The speed and performance of computers, mobile phones, and other electronic devices depend on the RAM operational memory. Materials used in current memory devices, such as silicon, have already reached their limits for further reducing the size or speeding up. Therefore, researchers are focusing on two-dimensional (2D) materials whose properties are not yet well examined and may therefore surprise.

Chromium iodide is a 2D material whose crystal structure consists of isolated layers containing chromium and iodine atoms with a thickness of approximately 1 nanometre. An international research team, including scientists from the J. Heyrovsky Institute of Physical Chemistry of the CAS and from Charles University, examined monocrystals of chromium iodide using different pressures and temperatures.
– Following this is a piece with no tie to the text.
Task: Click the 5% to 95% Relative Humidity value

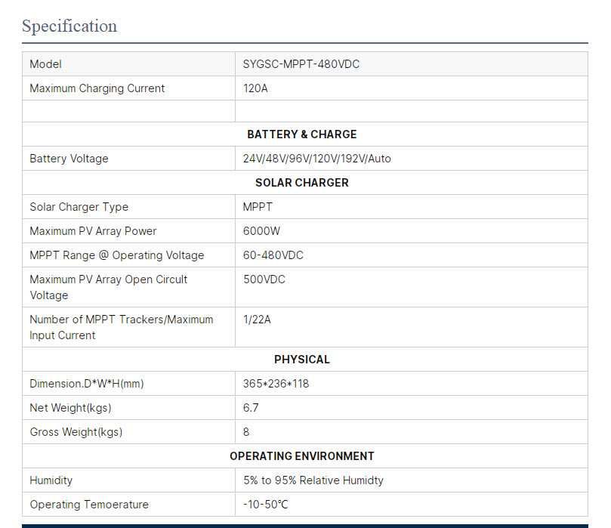Action: pos(313,480)
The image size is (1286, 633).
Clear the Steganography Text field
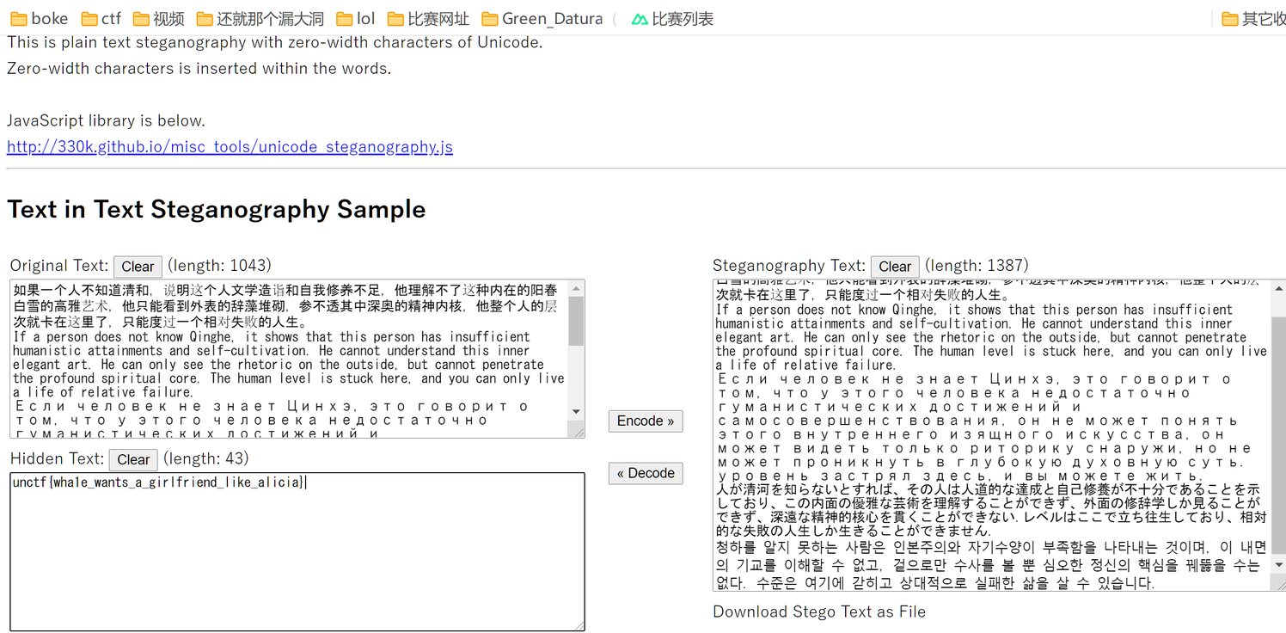point(894,267)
Ferromagnets, antiferromagnets and spin glass

"We subjected the chromium iodide crystal to high pressure, 20 gigapascals or more, and monitored the changes in the magnetic state with a Raman spectrometer," explains Haider Golam from the J. Heyrovsky Institute of Physical Chemistry of the CAS.

"Materials with the spin-glass effect will be used for advanced information storage concepts."

The researchers found out that at a certain pressure and temperature, the crystal behaved very unusually. While at pressures up to 22 gigapascals the 2D material behaved like a ferromagnet, at pressures above 30 gigapascals it behaved like an antiferromagnet. However, in the pressure range of 22 to 30 gigapascals and at low temperature, it began to exhibit exotic properties associated with so-called spin glass.

The possibilities of chaos

Conventional ferromagnetic materials, such as those in magnetic recording media, have magnetic moments (electron spins) oriented in one direction, while in antiferromagnets, their orientation alternates. However, in materials referred to as spin glass, the spins are not arranged regularly, but quite randomly.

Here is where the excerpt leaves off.